Strong liquidity and conservative capital structure, with cash and equivalents of EGP 73.9 billion, and total debt of EGP 11.8 billion (72% of which is related to the expansion of the hospitality platform), resulting in a net cash position of EGP 62.1 billion providing substantial financial flexibility to fund growth and manage market volatility.
FY25 Key Operational Highlights
Strong construction execution and delivery momentum, with 3,196 units delivered across three projects, including Madinaty, Al Rehab and Celia, while Noor is expected to begin deliveries during the second half of 2026, further supporting revenue recognition and margin expansion.
Accelerated regional expansion and platform development, with continued progress across Banan (KSA), and Jood & Yamal (Oman), leveraging the same self-financing off-plan sales model used in Egypt, supporting landbank expansion, geographic diversification, and hard-currency revenue generation.
Successful launch of Sharm Bay, TMG’s landmark mixed-use destination in Sharm El Sheikh, recording FY25 sales of EGP 11.0 billion since its launch in December 2025, underpinning medium-term growth visibility and expansion into high-potential coastal markets, building on the success and unprecedented demand recorded for SouthMed.
Backlog build-up to EGP 441.2 billion, up 50% YoY, providing multi-year revenue visibility and positioning the Group to double annual real estate revenues over the coming five years.
Significant scaling of the hospitality platform, driven by the uplift of the recently integrated 7-hotel Legacy portfolio, sustained growth across existing hotels, and continued construction progress at Four Seasons Luxor, Four Seasons Madinaty, and the Marsa Alam resort, set to open in 2026-2027, bringing total keys to 4,500 and reinforcing the Group’s presence across Egypt’s top tourist destinations.
Announced a new 495-key Four Seasons hotel and luxury mixed-use development on 42.4 feddans adjacent to the Grand Egyptian Museum, featuring restaurants, commercial areas, branded residences, offices, and a world-class entertainment district, with a total investment of USD 788 million and expected annual net income of USD 100 million.
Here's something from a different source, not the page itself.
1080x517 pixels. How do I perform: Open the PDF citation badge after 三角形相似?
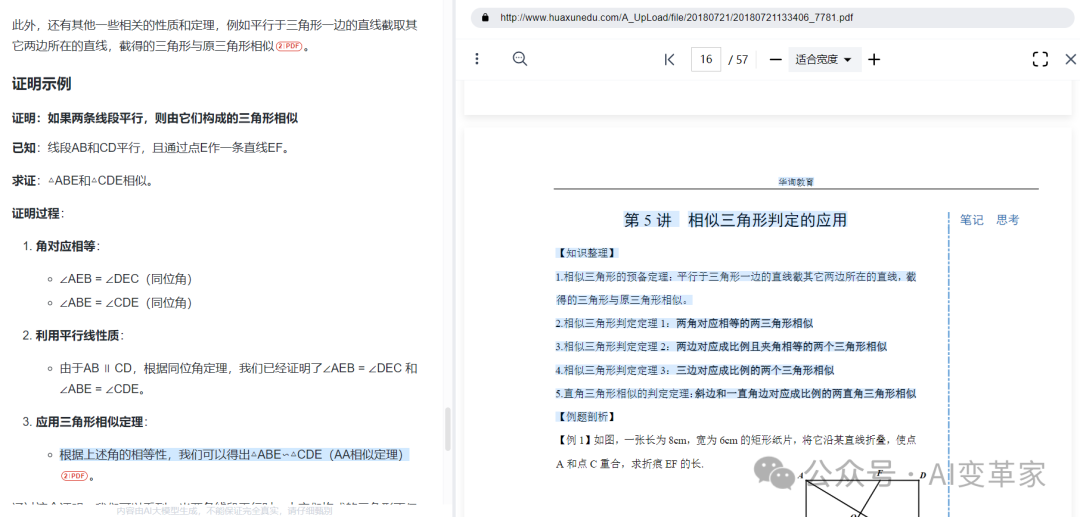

Strategic partnership signed with Egypt Education Platform (EEP)—the nation’s largest and fastest-growing education provider—to establish a private university within Noor.
Strategic partnership signed with Mandarin Oriental to manage TMG’s landmark Winter Palace Luxor and Old Cataract Aswan hotels, with reopening under the brand targeted for 2027 following restoration.
Dividend Announcement
The Board of Directors approved a cash dividend of EGP 0.30 per share, to be paid in two equal installments: the first by the end of May and the second by the end of July 2026.
CEO Commentary
Hisham Talaat Moustafa, CEO and Managing Director of TMG, said:
“FY25 was a milestone year for TMG, with total revenues surging 46% year-on-year, reflecting disciplined execution across our real estate portfolio, accelerating momentum in hospitality, and the continued scaling of our recurring income platforms.
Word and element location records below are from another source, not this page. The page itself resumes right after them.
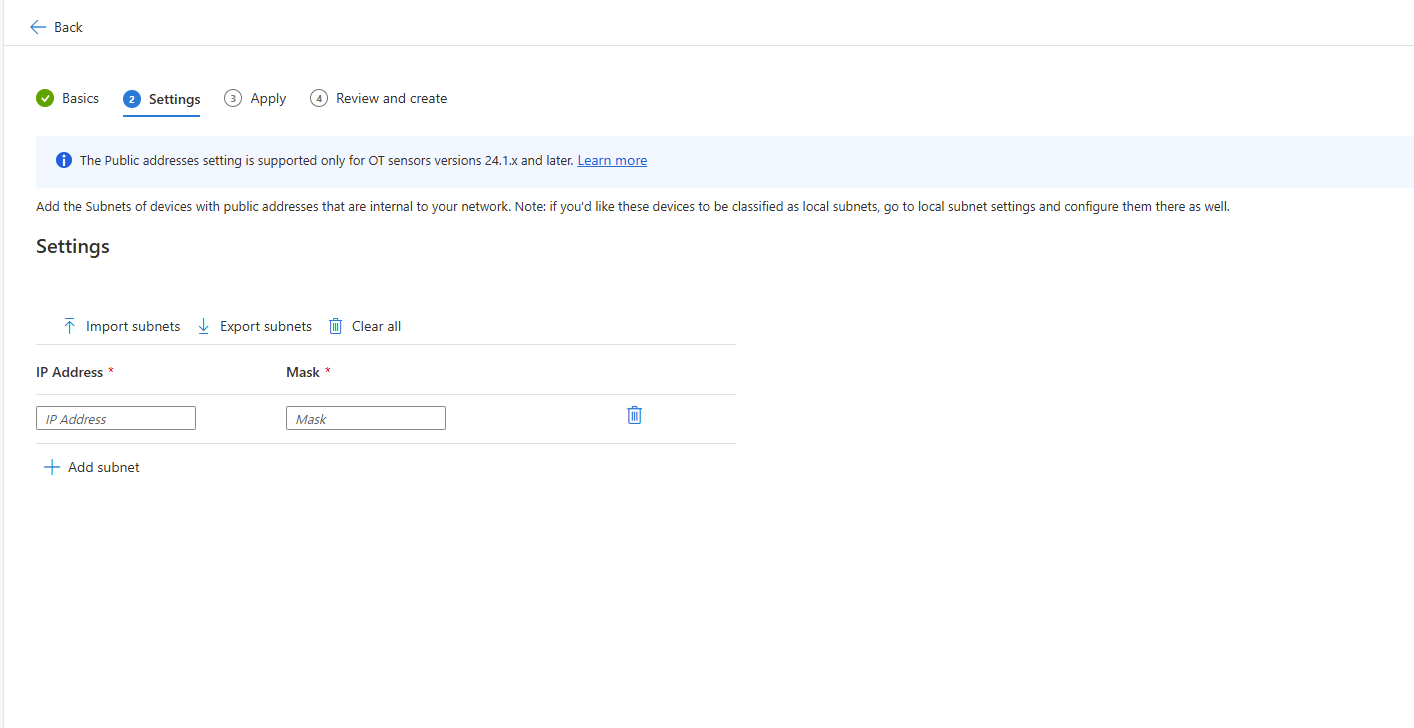This screenshot has height=728, width=1414.
Task: Click the green checkmark beside Basics
Action: pyautogui.click(x=45, y=98)
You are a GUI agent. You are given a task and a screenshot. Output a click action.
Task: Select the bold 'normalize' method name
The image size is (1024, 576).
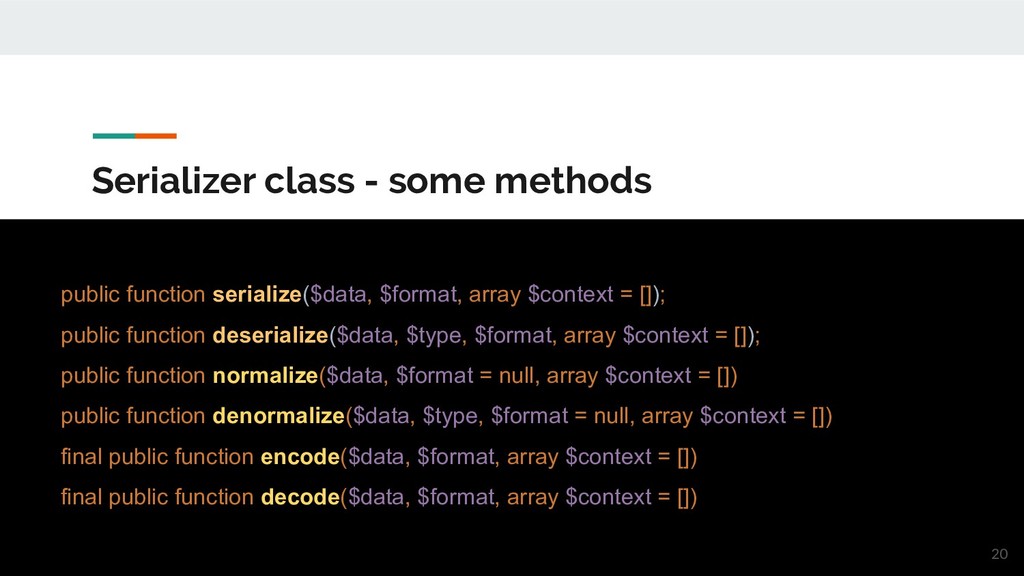coord(265,376)
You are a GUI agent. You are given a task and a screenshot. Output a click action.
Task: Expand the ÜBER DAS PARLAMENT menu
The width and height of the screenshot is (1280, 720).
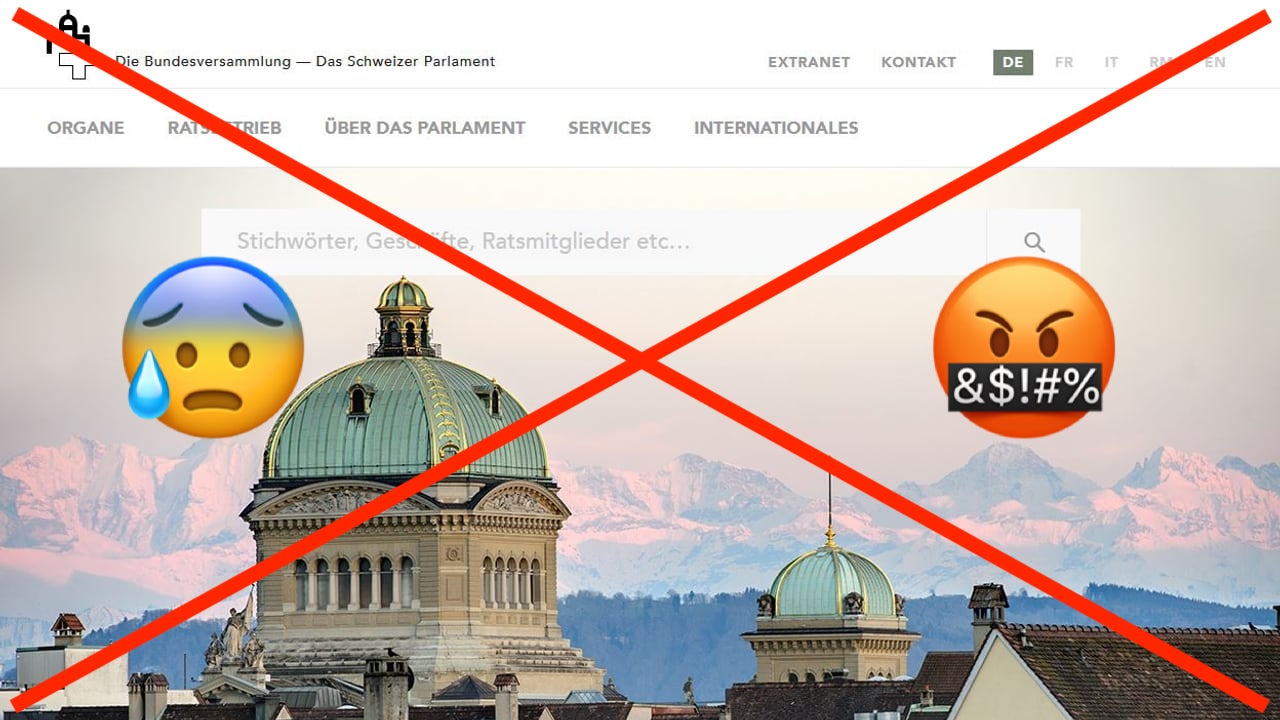[x=425, y=128]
We achieved contracted sales of EGP 382.2 billion, supported by the launches of Sharm Bay and Oman-based Jood and Yamal coming in toward the end of the year, and a material backlog of existing projects totaling EGP 441.2 billion, underscoring the strength of our brand, the resilience of end-user demand, and the depth of our existing project pipeline.
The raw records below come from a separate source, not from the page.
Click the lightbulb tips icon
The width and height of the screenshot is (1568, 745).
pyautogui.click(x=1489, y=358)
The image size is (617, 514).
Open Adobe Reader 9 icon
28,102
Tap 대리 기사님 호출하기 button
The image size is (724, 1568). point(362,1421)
Our hospitality platform continued to outperform and drive foreign-currency cash generation, supported by robust operating metrics, portfolio expansion, and strategic partnerships with leading global operators, while our growing base of recurring revenues further enhanced earnings visibility and stability. Backed by a strong balance sheet, ample liquidity, and a high-quality landbank, we remain well positioned to deliver sustained growth, expand regionally, and execute on our long-term strategy, as we continue to create long-term value for our shareholders.”